----- Extrait du texte

Signalons malgré tout un cas de figure un peu complexe – celui de l’adaptation d’un ouvrage qui ne raconte pas à proprement parler une histoire, mais qui entend simplement offrir une chronique. Tel est le cas du Temps des secrets, troisième volet des souvenirs d’enfance de Marcel Pagnol. On sait que les deux premiers, La Gloire de mon père et Le Château de ma mère, avaient été portés à l’écran avec succès par Yves Robert. Trente ans plus tard, c’est Christophe Barratier, le réalisateur des Choristes, qui a eu pour mission de prolonger l’aventure.

Christophe Barratier lors du tournage du Temps des secrets — Jean-Claude Lother / Lionceau Film


Au risque de marcher trop fidèlement sur les pas de son prédécesseur ? Comment pourrait-il en être autrement, puisque le décor, celui de la Provence, reste le même, avec les mêmes parfums ? La maison qui a servi pour le tournage du Temps des secrets est, comme de juste, celle qui avait été utilisée dans les films précédents. Mais, comme l’expliquent dans les bonus du B-r/DVD (à paraître chez Pathé le 27 juillet) Christophe Barratier et Guillaume de Tonquédec (qui interprète dans le film le père du petit Marcel), il n’y avait pas vraiment de risque de redite : Le Temps des secrets n’est pas – comme l’étaient les deux premiers livres de souvenirs – une évocation de l’enfance ; c’est bien plus une évocation de la fin de l’enfance.

----------
----- Données brutes

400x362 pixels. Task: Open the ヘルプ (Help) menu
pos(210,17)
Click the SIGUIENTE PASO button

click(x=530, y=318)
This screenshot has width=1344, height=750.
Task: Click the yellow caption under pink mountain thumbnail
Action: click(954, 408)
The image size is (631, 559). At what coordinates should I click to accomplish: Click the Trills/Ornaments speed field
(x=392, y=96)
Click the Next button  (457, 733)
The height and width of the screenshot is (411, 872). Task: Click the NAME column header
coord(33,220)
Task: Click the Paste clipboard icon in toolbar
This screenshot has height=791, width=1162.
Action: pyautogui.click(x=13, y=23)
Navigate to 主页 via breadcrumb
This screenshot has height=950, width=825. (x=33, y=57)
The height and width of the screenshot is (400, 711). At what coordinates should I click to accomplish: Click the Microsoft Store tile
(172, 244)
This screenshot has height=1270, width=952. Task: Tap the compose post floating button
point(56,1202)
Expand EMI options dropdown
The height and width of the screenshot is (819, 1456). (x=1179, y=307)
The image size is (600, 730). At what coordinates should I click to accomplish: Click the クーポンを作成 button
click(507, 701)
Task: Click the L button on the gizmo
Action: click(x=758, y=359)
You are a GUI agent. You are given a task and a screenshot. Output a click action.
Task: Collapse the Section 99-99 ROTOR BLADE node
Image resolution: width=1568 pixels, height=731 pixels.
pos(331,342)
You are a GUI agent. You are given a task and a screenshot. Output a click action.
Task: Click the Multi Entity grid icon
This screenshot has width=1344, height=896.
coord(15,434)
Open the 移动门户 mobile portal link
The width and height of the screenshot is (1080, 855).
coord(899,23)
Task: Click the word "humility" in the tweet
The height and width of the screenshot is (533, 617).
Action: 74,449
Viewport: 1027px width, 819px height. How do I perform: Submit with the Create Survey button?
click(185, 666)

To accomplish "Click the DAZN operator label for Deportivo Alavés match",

----------

• _Consigne_:
D'après l'extrait sur l'adaptation du Temps des secrets, quel acteur joue le père du petit Marcel dans le film ?

• _Réponse attendue_:
Guillaume de Tonquédec.